APPLY (Azure Stream Analytics)
Met de operator APPLY kunt u een tabelwaardefunctie aanroepen voor elke rij die wordt geretourneerd door een buitenste tabelexpressie van een query. De tabelwaardefunctie fungeert als de rechterinvoer en de buitenste tabelexpressie als de linkerinvoer. De rechterinvoer wordt geëvalueerd voor elke rij van de linkerinvoer en de geproduceerde rijen worden gecombineerd voor de uiteindelijke uitvoer. De lijst met kolommen die door de operator APPLY wordt geproduceerd, is de set kolommen in de linkerinvoer, gevolgd door de lijst met kolommen die wordt geretourneerd door de rechterinvoer.
Er zijn twee vormen van APPLY: CROSS APPLY en OUTER APPLY.
CROSS APPLY retourneert alleen rijen uit de buitenste tabel die een resultatenset produceren op basis van de tabelwaardefunctie. Het resultaat van een CROSS APPLY kan niet worden gebruikt als de doelwaarde van timestamp by. U kunt echter één Azure Stream Analytics-taak gebruiken waarmee cross apply wordt uitgevoerd en een tweede taak gebruiken om timestamp by uit te voeren.
OUTER APPLY retourneert zowel rijen die een resultatenset produceren als rijen die dat niet doen, met NULL-waarden in de kolommen die worden geproduceerd door de tabelwaardefunctie.
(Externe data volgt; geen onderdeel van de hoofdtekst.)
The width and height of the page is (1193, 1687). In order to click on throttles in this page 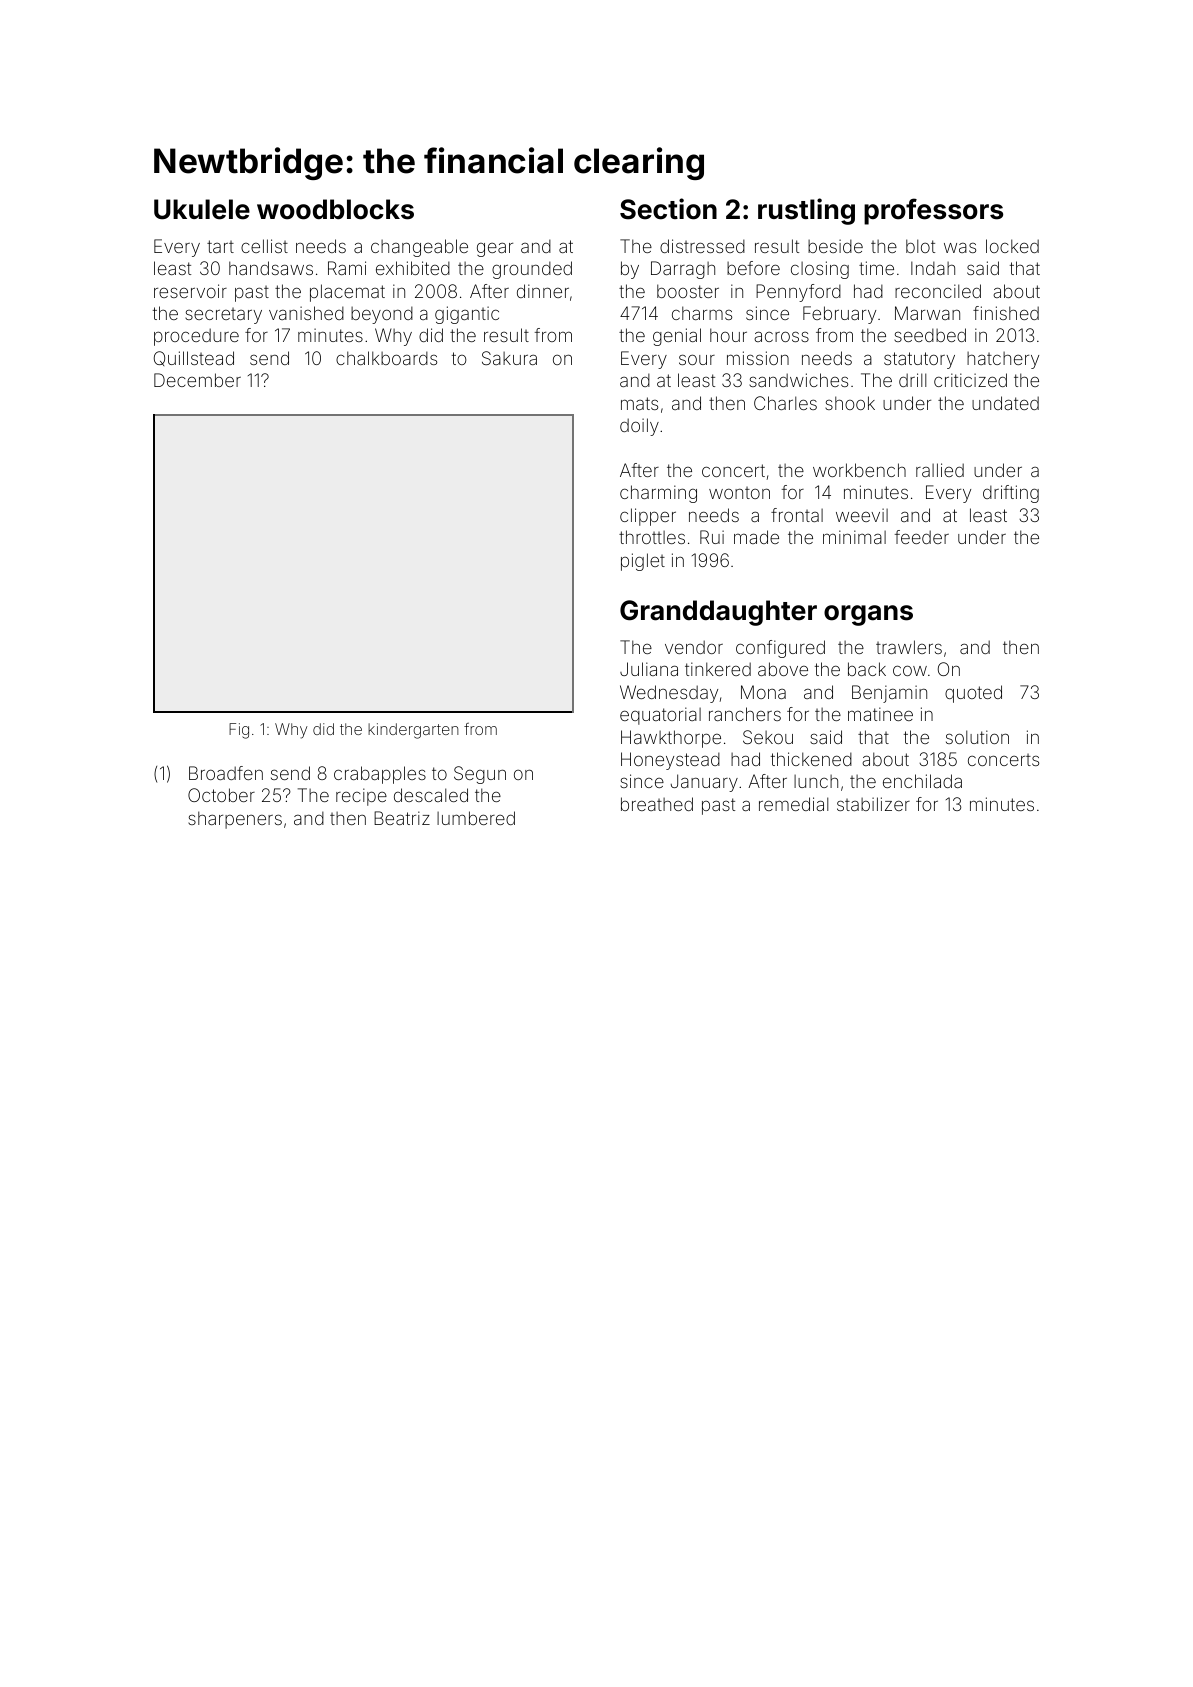, I will do `click(652, 537)`.
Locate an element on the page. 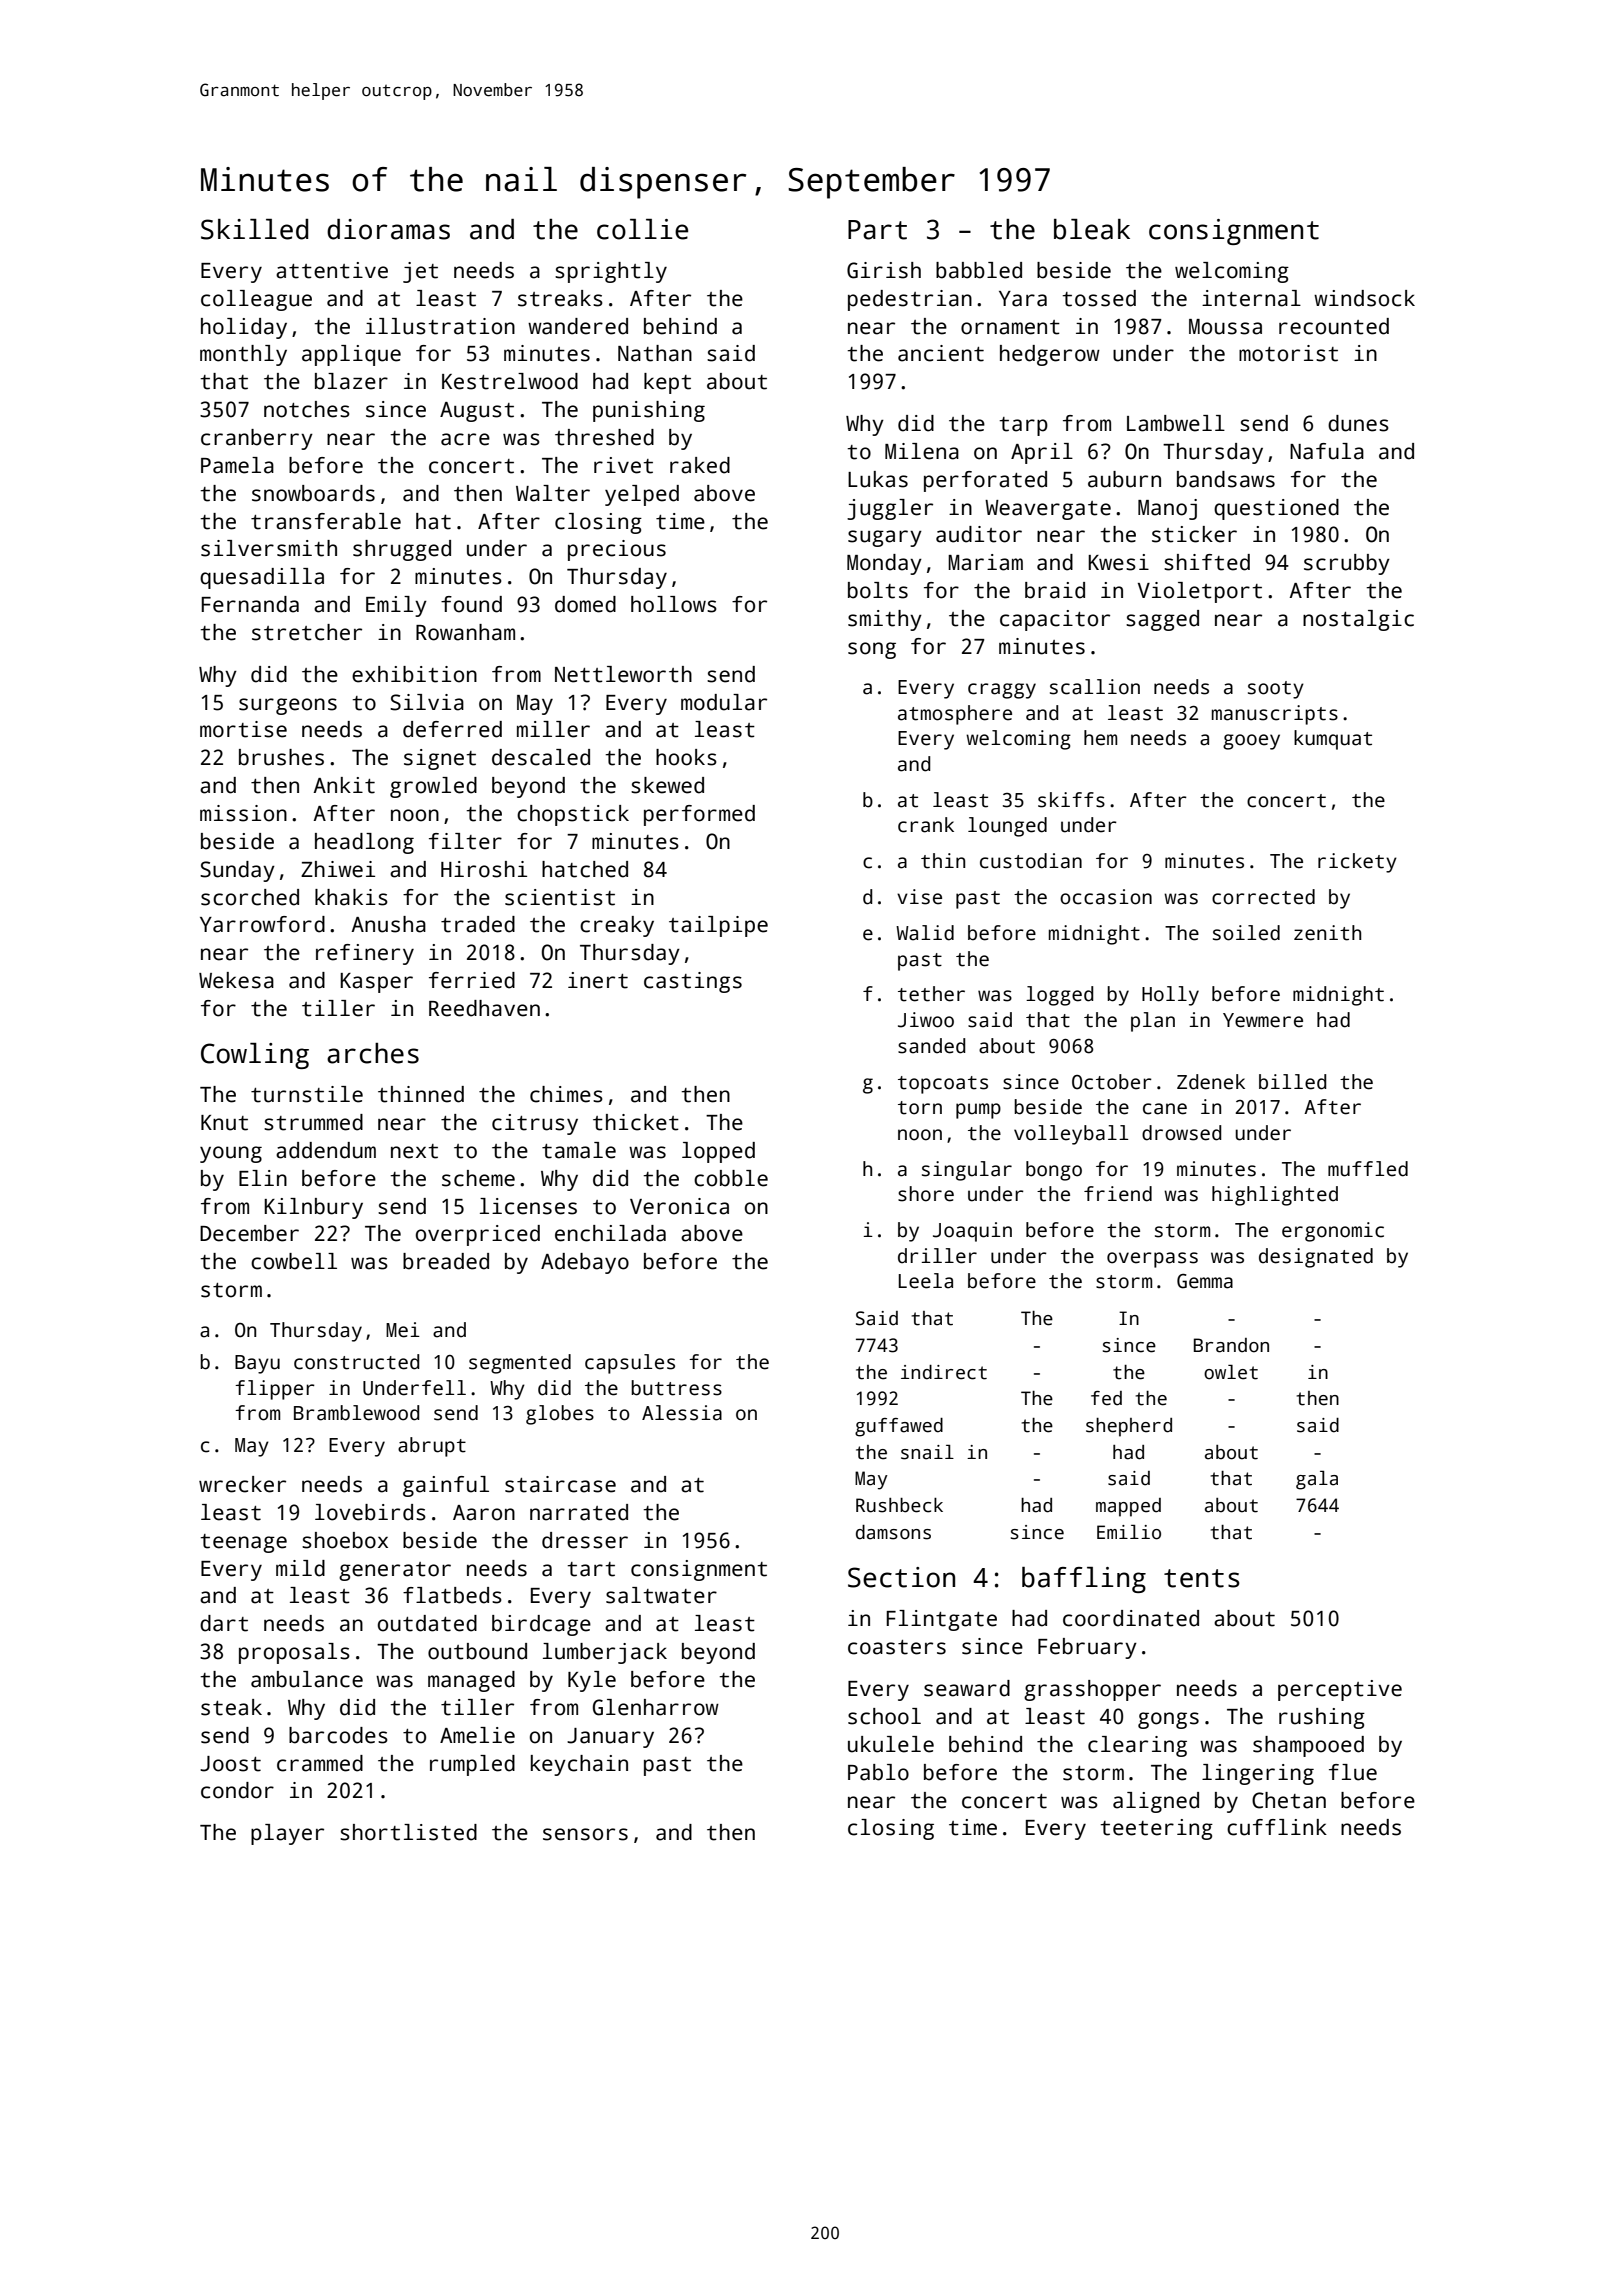  recounted is located at coordinates (1334, 326).
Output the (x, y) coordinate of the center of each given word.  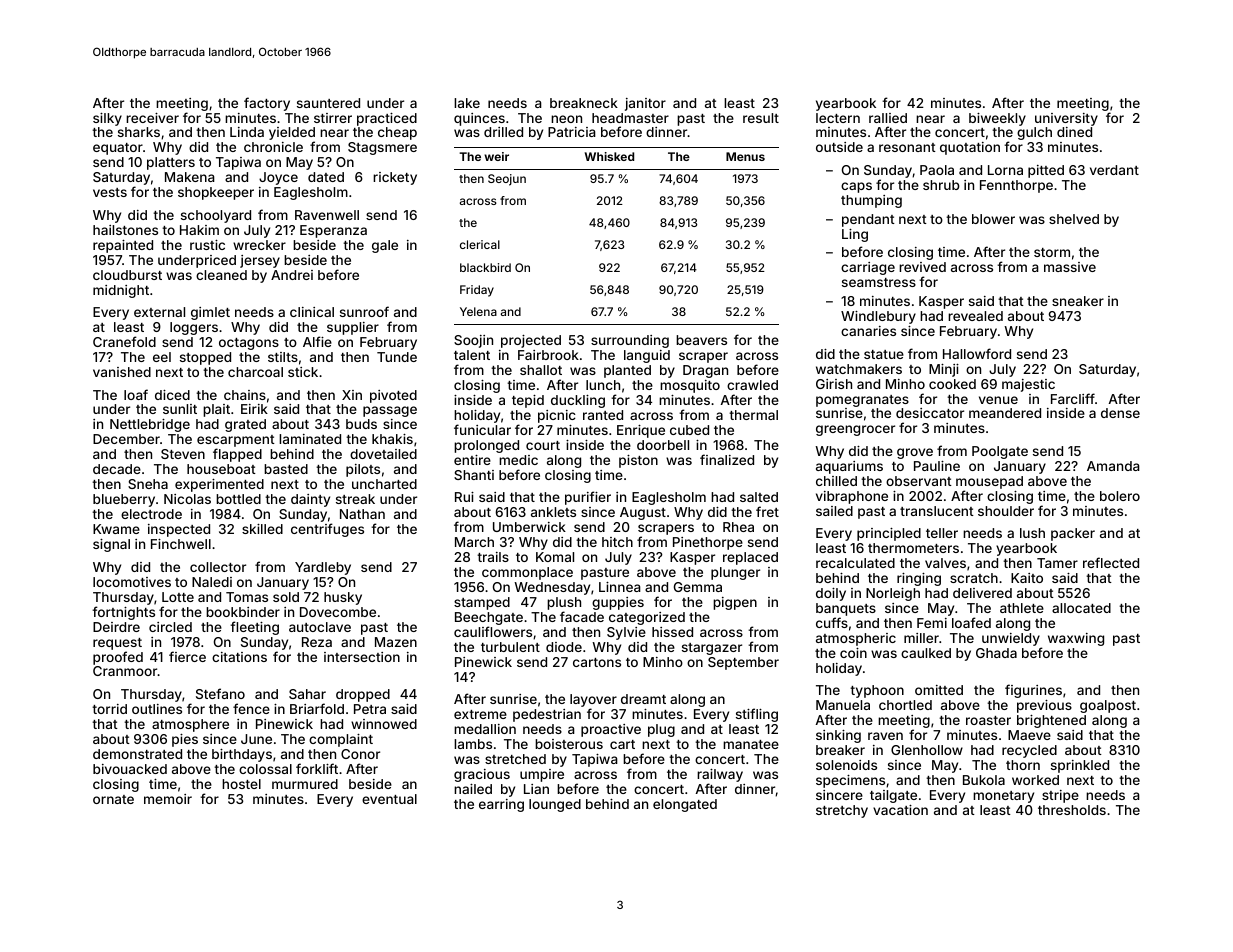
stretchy (842, 811)
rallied (888, 118)
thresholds (1072, 810)
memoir (168, 799)
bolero (1120, 496)
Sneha (148, 484)
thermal (753, 415)
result (761, 118)
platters (171, 163)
Er zijn twee tabelwaardefuncties beschikbaar in Azure Stream Analytics om het werken met de velden Matrix en Recordtype te vergemakkelijken. Dit zijn GetArrayElements en GetRecordProperties.
Syntaxis
<input> {CROSS | OUTER} APPLY <elements_selector>
<input> ::= input_name | input_alias
<elements_selector> ::=
{GetArrayElements | GetRecordProperties} (<column_name>) AS element_name
Argumenten
input_name | input_alias
De naam of alias van de invoerstroom.
column_name
De naam van een kolom van de invoerstroom.
element_name
De naam van de nieuwe kolom met het resultaat van de tabelwaardefunctie.
Retourtypen
De uitvoer is een record met de initiële nettolading en een record 'element_name', die het resultaat van de tabelwaardefunctie bevat.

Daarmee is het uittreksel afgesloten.